__EXCERPT__:

+-------+

For the average first world woman, there’s quite a bit of time, 20-40 years, in between our roles as Mother (Lachesis, if you’re into Greek mythology) and death: the Crone (Atropos) role. Is it possible to embrace that phase and use it as the period of fertility for the mind and soul, instead of spending the first half pining for our prior roles and the second half waiting to die? Is it realistic to think about using this time to deepen connections and understanding, broaden our world when we’re still fully occupied with getting by?
As I think, I’m thinking of women like myself, on the fringe. Women whose adult worth has been not just tied but knotted with wife-ing (whether you stayed a wife or not) and mothering. Women who have jobs–paid or unpaid–but not careers, who don’t have initials after their name to proclaim their continued relevance. I don’t pretend women of privilege don’t face some of the same issues, after all, they’re still women, but I think it’s different; easier to remain relevant for a longer period of time when you’re respected in a field of study, know you still have quite a bit to say that’s worth being heard, can purchase the right clothes, cosmetics, surgeries to present yourself the way you wish to be seen.

+-------+

__PROVIDED MATERIAL__:
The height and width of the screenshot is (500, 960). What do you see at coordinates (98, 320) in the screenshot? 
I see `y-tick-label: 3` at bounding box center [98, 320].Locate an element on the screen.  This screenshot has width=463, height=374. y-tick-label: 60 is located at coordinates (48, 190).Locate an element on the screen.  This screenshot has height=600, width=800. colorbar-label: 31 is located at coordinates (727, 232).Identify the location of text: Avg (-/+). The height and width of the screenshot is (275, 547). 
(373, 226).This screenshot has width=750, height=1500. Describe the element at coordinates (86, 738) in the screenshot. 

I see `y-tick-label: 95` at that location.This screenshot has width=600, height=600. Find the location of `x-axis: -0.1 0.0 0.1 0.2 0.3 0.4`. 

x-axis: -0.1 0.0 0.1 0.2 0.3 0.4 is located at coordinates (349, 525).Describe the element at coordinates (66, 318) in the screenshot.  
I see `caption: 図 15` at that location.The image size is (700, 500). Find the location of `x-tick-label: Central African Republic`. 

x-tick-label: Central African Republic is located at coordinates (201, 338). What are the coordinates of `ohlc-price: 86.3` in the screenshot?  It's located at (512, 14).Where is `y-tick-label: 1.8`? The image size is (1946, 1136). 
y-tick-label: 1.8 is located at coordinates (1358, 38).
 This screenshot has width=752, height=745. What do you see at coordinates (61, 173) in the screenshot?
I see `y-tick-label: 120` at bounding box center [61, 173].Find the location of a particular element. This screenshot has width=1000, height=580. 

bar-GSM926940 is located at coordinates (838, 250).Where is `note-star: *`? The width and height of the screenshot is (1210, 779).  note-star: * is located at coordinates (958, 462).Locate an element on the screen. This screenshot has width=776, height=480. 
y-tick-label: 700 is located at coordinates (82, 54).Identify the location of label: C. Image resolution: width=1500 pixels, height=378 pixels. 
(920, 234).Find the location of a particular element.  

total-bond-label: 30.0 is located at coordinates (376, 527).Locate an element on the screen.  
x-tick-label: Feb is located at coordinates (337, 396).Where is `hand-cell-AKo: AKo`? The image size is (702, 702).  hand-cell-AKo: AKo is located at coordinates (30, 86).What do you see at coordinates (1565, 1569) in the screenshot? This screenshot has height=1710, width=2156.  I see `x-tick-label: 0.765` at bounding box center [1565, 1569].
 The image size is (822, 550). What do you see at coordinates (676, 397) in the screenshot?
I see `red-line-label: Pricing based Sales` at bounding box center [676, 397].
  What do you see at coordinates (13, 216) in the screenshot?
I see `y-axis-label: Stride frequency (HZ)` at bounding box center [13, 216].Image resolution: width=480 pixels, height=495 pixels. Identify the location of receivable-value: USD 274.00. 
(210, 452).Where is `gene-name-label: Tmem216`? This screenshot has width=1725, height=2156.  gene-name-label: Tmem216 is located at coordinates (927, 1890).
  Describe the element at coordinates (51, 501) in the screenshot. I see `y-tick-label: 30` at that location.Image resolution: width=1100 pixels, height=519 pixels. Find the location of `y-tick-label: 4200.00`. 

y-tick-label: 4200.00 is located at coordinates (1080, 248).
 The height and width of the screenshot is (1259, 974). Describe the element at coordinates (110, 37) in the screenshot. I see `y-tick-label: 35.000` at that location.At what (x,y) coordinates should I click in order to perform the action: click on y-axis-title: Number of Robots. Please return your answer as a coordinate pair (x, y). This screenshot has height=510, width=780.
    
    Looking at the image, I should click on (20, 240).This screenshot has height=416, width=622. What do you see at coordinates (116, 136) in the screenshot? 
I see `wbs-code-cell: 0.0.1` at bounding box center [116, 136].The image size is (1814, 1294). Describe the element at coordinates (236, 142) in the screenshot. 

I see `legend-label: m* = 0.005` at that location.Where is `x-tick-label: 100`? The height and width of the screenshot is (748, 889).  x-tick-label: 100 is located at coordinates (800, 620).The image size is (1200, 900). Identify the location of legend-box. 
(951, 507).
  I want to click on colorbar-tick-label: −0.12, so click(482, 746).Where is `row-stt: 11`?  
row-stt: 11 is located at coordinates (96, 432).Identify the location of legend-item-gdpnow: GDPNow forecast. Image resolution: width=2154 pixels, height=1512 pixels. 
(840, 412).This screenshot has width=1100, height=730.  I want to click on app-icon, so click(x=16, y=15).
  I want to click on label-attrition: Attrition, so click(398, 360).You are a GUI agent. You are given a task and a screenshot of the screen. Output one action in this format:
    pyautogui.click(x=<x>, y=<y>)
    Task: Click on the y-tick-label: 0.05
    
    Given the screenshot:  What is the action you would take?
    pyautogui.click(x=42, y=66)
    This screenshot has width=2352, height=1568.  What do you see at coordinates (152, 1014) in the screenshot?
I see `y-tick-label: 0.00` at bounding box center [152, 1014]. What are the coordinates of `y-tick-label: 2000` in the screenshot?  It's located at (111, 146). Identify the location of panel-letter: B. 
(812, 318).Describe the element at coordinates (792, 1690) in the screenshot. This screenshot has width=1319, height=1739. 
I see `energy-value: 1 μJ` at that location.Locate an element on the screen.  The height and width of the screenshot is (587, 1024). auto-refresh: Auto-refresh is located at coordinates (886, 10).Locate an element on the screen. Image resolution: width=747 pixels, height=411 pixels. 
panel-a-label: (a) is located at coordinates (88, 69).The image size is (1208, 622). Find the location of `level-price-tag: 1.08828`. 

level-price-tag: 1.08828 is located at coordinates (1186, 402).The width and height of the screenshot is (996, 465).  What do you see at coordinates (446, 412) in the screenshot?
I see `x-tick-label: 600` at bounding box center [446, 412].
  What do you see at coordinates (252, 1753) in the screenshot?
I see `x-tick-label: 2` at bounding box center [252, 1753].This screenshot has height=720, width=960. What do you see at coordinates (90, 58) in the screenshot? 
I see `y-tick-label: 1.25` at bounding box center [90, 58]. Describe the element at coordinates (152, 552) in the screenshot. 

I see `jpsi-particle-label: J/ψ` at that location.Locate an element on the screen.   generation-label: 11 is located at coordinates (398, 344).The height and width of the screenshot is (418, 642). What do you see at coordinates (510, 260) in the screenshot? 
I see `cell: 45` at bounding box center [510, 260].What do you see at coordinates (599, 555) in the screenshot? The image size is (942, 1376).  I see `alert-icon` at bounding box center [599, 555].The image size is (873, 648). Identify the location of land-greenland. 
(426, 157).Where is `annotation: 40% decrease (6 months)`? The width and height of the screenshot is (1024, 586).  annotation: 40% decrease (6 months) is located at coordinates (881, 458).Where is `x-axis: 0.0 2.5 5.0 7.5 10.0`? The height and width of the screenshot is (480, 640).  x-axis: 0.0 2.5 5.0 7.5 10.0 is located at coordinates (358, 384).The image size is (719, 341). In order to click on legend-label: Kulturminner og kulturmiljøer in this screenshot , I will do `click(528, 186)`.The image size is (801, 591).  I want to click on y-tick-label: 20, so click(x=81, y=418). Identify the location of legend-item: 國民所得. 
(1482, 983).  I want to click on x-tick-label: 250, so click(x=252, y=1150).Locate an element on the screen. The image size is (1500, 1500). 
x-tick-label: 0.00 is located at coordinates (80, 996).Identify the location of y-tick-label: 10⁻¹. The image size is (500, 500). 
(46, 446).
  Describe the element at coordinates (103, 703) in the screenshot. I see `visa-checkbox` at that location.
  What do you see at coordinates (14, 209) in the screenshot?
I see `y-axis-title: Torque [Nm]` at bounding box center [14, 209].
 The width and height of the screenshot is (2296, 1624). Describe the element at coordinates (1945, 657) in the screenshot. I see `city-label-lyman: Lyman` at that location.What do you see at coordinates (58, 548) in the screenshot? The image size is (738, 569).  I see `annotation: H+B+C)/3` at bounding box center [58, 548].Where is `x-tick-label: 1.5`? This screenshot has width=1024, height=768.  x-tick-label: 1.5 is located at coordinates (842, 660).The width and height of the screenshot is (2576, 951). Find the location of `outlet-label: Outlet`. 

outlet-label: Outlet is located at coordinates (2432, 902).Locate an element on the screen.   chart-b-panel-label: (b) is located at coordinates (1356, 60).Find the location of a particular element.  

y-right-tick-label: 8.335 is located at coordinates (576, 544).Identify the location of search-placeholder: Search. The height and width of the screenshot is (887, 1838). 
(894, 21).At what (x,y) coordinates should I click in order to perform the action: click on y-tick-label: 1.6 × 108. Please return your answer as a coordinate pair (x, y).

+-------+

__TASK TO COMPLETE__: Please copy the passage above on women's middle years word for word, starting at "For the average" and ending at "with getting by?".

__EXERCISE RESULT__:
For the average first world woman, there’s quite a bit of time, 20-40 years, in between our roles as Mother (Lachesis, if you’re into Greek mythology) and death: the Crone (Atropos) role. Is it possible to embrace that phase and use it as the period of fertility for the mind and soul, instead of spending the first half pining for our prior roles and the second half waiting to die? Is it realistic to think about using this time to deepen connections and understanding, broaden our world when we’re still fully occupied with getting by?